Rascunho da COP28 exclui ‘eliminação gradual’ de fósseis

A retirada da expressão, que era uma opção na mesa em versão anterior, desencadeou forte reação; prazo oficial para acordo termina na terça

Rascunho da COP28 exclui ‘eliminação gradual’ de fósseis
A A
A A

DUBAI – Uma nova versão do documento mais importante da COP28 menciona os combustíveis fósseis, mas não inclui o termo phase out (eliminação gradual), frustrando a expectativa de ativistas e de um grupo crescente de países que defendem uma linguagem mais incisiva sobre a necessidade de abandonar as energias sujas.

O termo era uma das opções na mesa no último rascunho divulgado. O texto mais recente fala em “reduzir o consumo e a produção de combustíveis fósseis, de maneira justa, ordenada e equitativa, para atingir o net zero até, antes ou por volta de 2050, acompanhando a ciência”.

União Europeia, Reino Unido e a coalizão dos pequenos Estados insulares rejeitaram enfaticamente o que foi proposto pela presidência da conferência.

“O texto atual engana o mundo. Sugere que os combustíveis fósseis continuarão tendo um papel essencial em nosso mundo”, disse a ministra das Relações Exteriores da Alemanha, Annalena Baerbock.

Falando aos jornalistas por volta das 22h locais, a ministra do Meio Ambiente, Marina Silva, criticou “insuficiências” em relação ao fim dos fósseis, mas não recusou categoricamente a proposta.

Ela afirmou que o país defende a eliminação das energias sujas, começando pelos países ricos, mas não deu detalhes sobre que formulação seria aceitável para os negociadores brasileiros.

Nos corredores da Expo City Dubai e na internet, poucos demonstraram insatisfação de forma tão comedida.
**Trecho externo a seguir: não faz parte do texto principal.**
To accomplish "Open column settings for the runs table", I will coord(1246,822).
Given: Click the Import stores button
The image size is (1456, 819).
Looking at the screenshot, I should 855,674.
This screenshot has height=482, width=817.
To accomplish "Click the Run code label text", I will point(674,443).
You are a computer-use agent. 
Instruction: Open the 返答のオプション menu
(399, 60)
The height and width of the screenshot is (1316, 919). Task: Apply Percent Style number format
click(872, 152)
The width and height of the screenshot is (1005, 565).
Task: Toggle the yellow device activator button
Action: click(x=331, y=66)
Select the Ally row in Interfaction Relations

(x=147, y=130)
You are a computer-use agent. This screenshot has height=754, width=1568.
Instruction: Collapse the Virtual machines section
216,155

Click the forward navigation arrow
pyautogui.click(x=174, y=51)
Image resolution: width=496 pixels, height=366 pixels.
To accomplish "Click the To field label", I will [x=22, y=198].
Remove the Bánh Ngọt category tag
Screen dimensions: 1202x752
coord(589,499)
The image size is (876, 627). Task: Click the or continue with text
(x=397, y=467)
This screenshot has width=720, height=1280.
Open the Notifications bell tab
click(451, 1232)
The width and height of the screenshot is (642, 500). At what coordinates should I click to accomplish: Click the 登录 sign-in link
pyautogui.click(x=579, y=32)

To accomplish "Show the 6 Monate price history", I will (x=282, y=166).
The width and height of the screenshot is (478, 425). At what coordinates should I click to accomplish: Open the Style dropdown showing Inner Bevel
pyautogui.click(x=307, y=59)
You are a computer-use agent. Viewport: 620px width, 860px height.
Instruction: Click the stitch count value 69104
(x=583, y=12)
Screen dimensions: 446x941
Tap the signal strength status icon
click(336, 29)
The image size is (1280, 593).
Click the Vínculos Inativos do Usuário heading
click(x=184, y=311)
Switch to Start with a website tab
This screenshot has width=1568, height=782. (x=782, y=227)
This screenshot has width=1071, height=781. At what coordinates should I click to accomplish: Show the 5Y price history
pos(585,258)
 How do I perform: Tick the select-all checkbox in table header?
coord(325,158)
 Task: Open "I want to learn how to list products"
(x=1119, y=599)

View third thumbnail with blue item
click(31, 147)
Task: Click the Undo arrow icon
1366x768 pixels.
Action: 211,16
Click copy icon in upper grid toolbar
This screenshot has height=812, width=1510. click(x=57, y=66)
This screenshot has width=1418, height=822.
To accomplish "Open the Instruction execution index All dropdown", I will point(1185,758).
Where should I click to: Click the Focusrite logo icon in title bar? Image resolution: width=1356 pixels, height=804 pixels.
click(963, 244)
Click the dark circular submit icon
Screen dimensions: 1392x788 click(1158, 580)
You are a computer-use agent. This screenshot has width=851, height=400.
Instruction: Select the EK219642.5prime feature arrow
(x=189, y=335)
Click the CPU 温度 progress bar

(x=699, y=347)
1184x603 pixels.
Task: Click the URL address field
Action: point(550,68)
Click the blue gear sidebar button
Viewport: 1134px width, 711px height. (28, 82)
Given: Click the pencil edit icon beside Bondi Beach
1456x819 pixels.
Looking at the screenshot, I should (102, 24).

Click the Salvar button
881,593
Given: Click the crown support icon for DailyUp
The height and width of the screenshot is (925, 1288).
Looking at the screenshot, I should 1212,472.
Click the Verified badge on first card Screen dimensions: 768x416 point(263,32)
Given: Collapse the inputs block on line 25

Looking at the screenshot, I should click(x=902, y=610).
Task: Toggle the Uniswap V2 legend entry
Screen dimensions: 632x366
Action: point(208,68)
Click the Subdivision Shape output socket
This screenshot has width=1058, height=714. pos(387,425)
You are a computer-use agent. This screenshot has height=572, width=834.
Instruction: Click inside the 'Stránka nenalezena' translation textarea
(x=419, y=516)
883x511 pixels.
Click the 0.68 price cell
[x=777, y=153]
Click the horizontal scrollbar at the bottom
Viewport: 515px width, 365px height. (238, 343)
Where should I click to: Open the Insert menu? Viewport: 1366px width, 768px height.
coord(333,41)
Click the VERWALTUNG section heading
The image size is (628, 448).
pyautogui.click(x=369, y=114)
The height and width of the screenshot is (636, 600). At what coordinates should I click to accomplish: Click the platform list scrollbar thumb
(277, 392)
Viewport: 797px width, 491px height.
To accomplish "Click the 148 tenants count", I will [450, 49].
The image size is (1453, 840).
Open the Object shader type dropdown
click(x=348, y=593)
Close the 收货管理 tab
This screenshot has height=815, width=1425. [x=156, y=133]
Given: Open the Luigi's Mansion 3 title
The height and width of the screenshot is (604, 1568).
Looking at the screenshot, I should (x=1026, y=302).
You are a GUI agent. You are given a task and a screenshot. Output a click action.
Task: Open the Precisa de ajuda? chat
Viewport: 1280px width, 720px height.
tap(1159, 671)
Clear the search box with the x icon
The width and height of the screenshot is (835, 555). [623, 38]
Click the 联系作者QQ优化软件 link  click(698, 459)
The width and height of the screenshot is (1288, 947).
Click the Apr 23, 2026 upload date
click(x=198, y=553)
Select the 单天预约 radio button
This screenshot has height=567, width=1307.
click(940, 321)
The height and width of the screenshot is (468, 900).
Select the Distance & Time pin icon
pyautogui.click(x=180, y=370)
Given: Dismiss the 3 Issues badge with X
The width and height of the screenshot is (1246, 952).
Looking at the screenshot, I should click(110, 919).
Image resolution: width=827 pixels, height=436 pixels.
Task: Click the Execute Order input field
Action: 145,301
Se a atual linguagem evasiva constar da decisão final, será o “fracasso mais vergonhoso e deplorável em 28 anos de negociações internacionais do clima”, escreveu no X (antigo Twitter) o ex-vice-presidente americano, ativista e investidor climático Al Gore.

‘Lista de compras’

O texto em consideração faz referências a uma “redução rápida” do uso de carvão cujas emissões de CO2 não foram sequestradas, a uma triplicação da capacidade instalada de energias renováveis e uma duplicação da eficiência energética.

O documento de trabalho também aponta a importância de combustíveis de baixo carbono, energia nuclear a tecnologias de sequestro e armazenamento ou utilização de carbono.

São medidas necessárias, ainda que insuficientes, para atingir os marcos de curto e médio prazo com o objetivo de limitar a 1,5°C o aquecimento global em comparação com os tempos pré-industriais.

Mas no draft divulgado pela presidência da COP28 elas são medidas opcionais. Pela redação atual, cada país poderia escolher qual delas melhor lhe convém.

“A conferência das partes reconhece a necessidade de reduções profundas, rápidas e sustentadas das emissões de gases de efeito estufa e invoca as partes a tomar medidas que poderiam incluir, entre outras” – seguida por oito tópicos.

“É uma lista de compras”, diz Natalie Unterstell, colunista do Reset e presidente do centro de estudos Talanoa, especializado em política climática.

Há avanços importantes, diz ela, como a necessidade de os próximos planos nacionais de descarbonização estarem alinhados à meta de 1,5°C e incluírem todos os setores da economia e todos os gases do efeito estufa – não somente o CO2.

Mas o sucesso da conferência do clima de Dubai, nos Emirados Árabes Unidos, será determinado pela linguagem adotada em relação aos combustíveis fósseis.

Reação furiosa

“O texto é vago e a linguagem é extremamente decepcionante, para dizer o mínimo”, segundo a organização ambientalista 350.org. Para Camila Jardim, do Greenpeace Brasil, “a eliminação progressiva já não é uma escolha, apesar de ser tratada como tal”.

“Não viemos aqui para assinar nossa sentença de morte. Viemos para lutar pelo [limite de] 1,5°C e pela única maneira de obtê-lo: uma eliminação dos combustíveis fósseis”, disse um comunicado das Ilhas Marshall, um dos países-ilha que correm o risco de desaparecer sob as águas do Pacífico. “Não vamos para nossos túmulos aquáticos em silêncio.”

A expectativa é que as negociações entrem pela madrugada da terça-feira. A intenção declarada do presidente da COP, Sultan Al Jaber, era bater o martelo final da COP28 às 11h (4h de Brasília), mas o prazo parece inatingível.

Antes mesmo da divulgação da proposta, uma ativista postou no X (antigo Twitter) que as equipes de apoio foram avisadas: preparem-se para trabalhar até a quinta-feira.

Uma negociadora com anos de experiência em COPs disse esperar uma conclusão na madrugada de quarta. “Mas isso é minha intuição.”